# WORK INSTRUCTIONS
What you return must match the records below exactly, apart from the omitted pictures.

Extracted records
____
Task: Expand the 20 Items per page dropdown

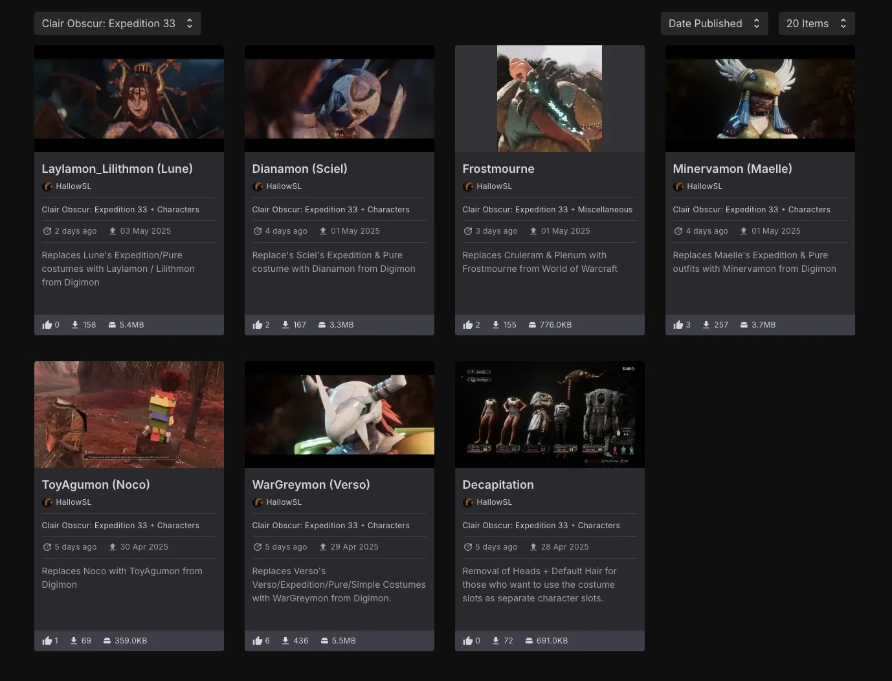Action: click(816, 23)
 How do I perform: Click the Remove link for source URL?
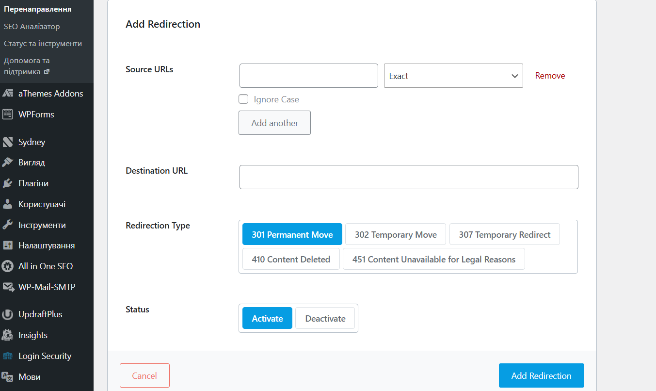coord(550,76)
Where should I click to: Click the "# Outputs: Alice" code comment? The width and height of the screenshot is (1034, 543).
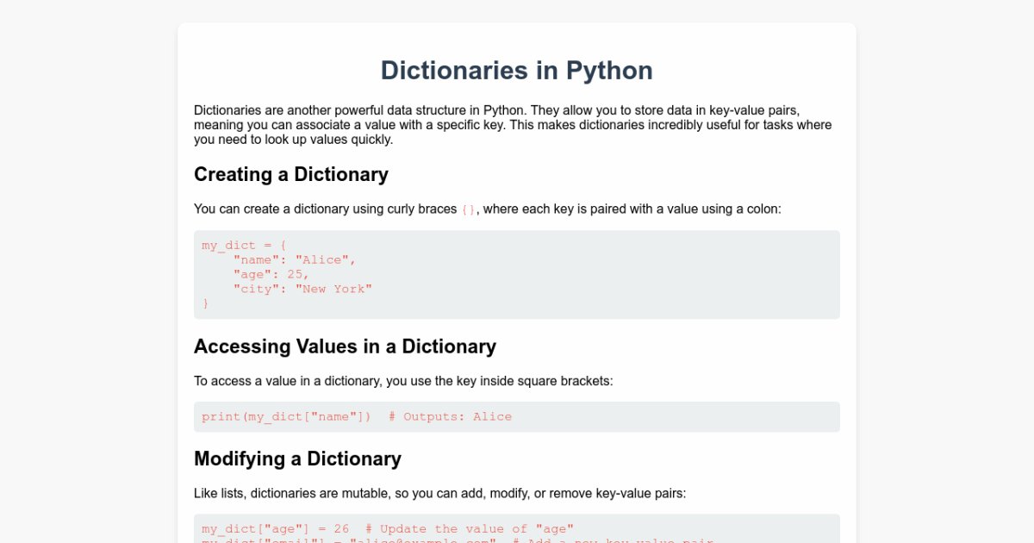(450, 417)
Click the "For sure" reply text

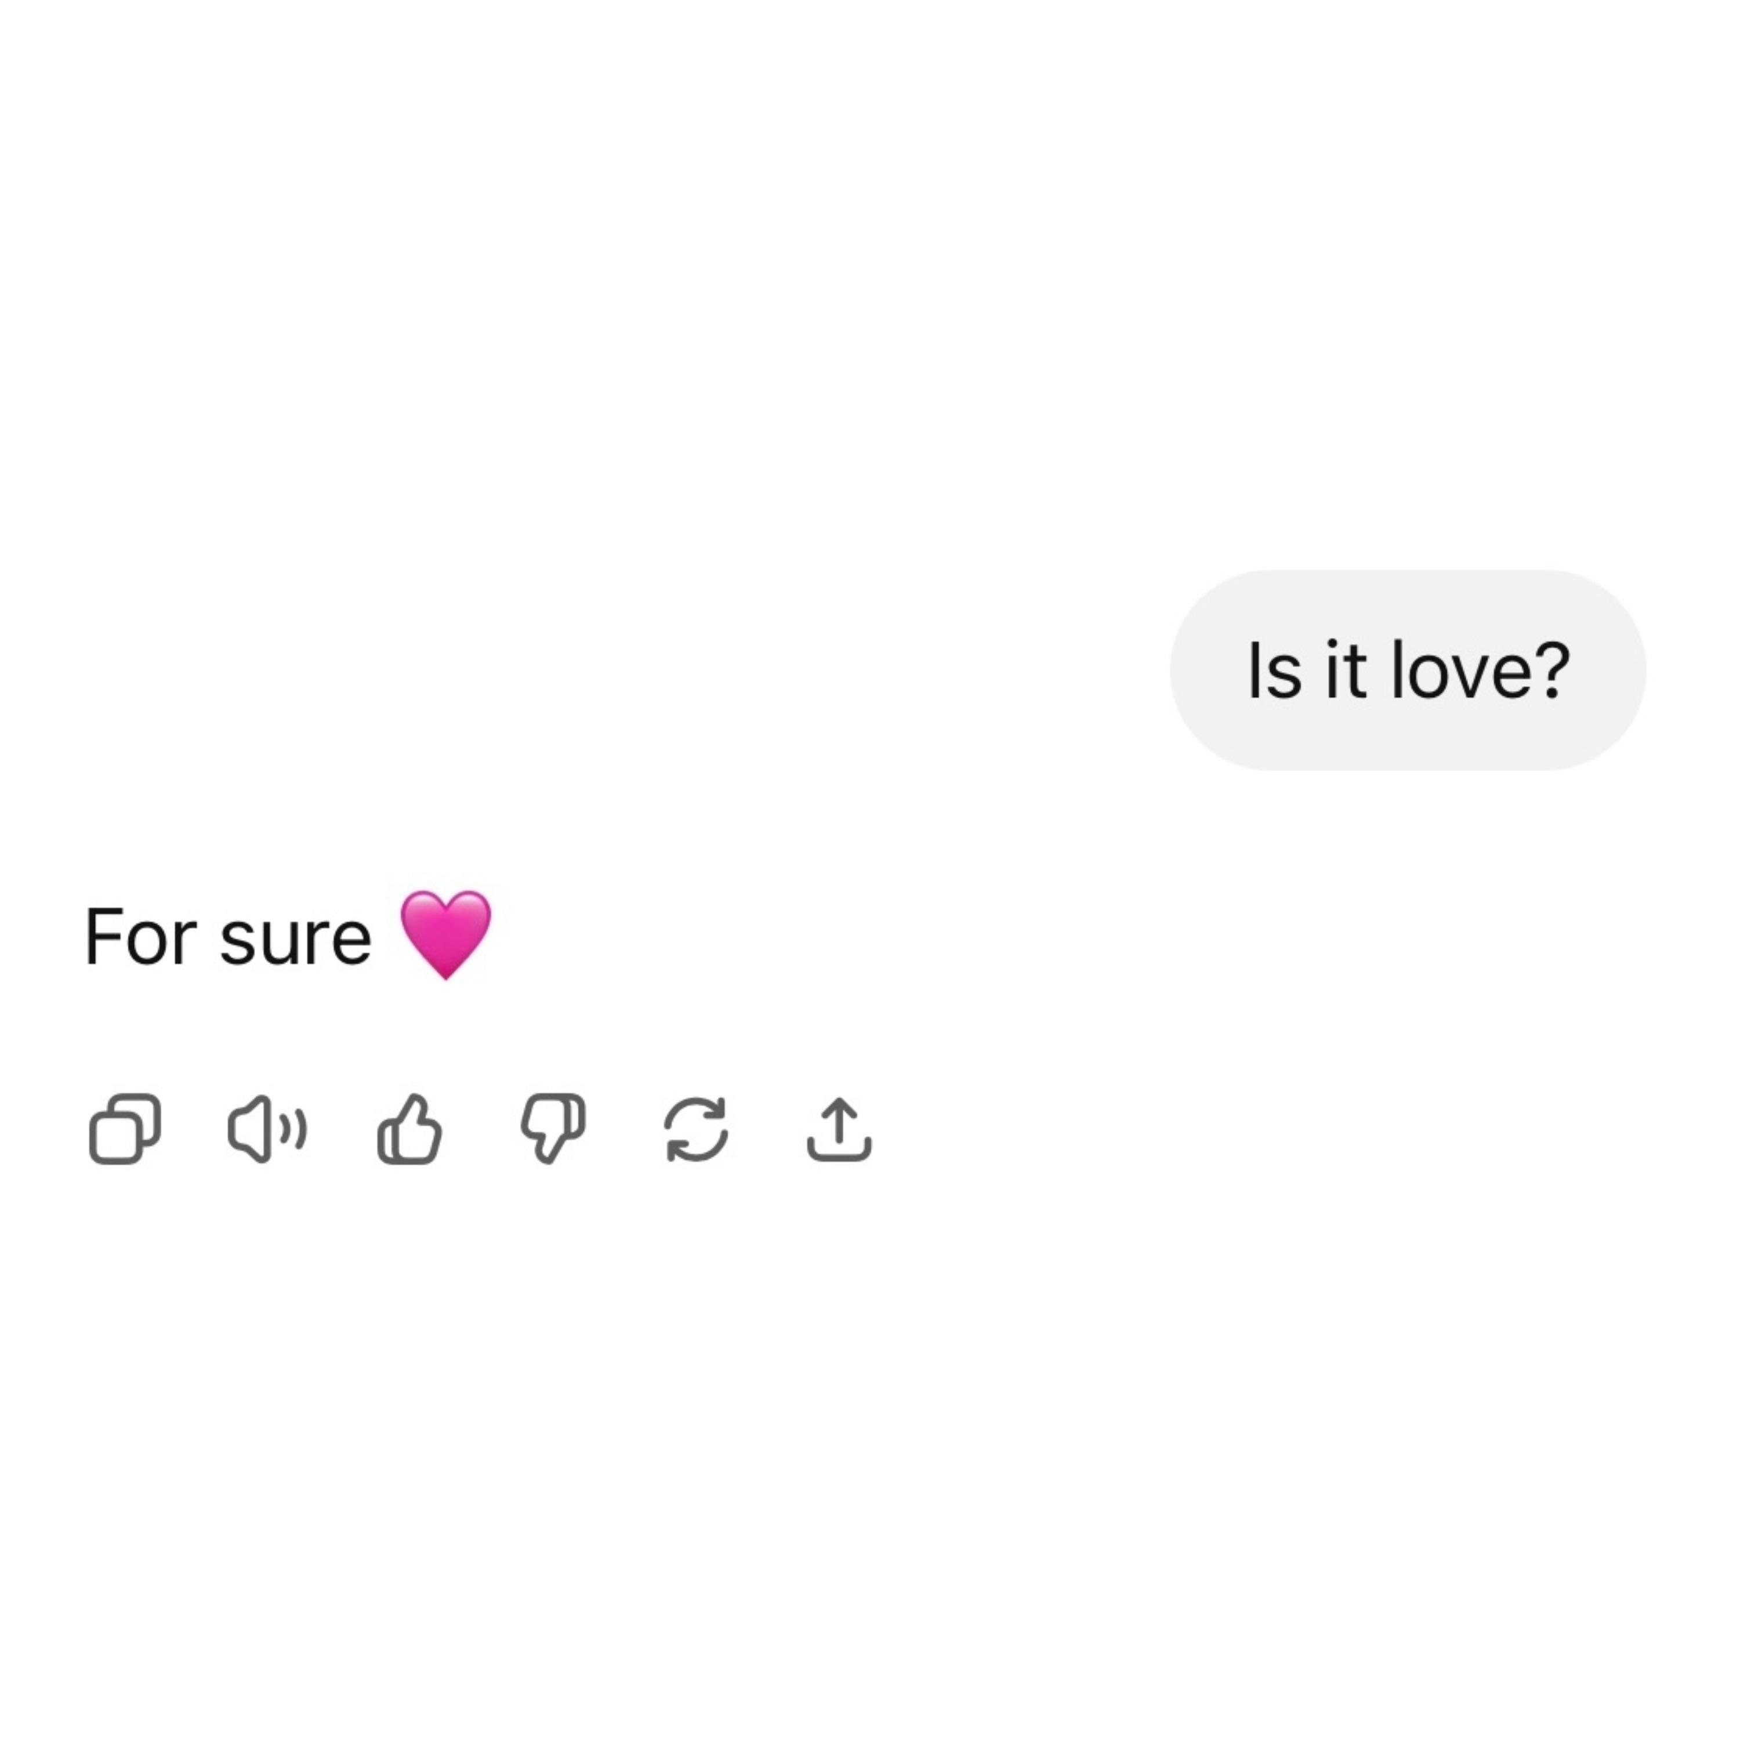228,938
____
# OUTPUT OF THE EXERCISE
Task: Expand the 20 Items per page dropdown

Action: click(816, 23)
 How do I perform: Click the Remove link for source URL?
coord(550,76)
Where should I click to: Click the "# Outputs: Alice" code comment? The width and height of the screenshot is (1034, 543).
(450, 417)
Click the "For sure" reply text

228,938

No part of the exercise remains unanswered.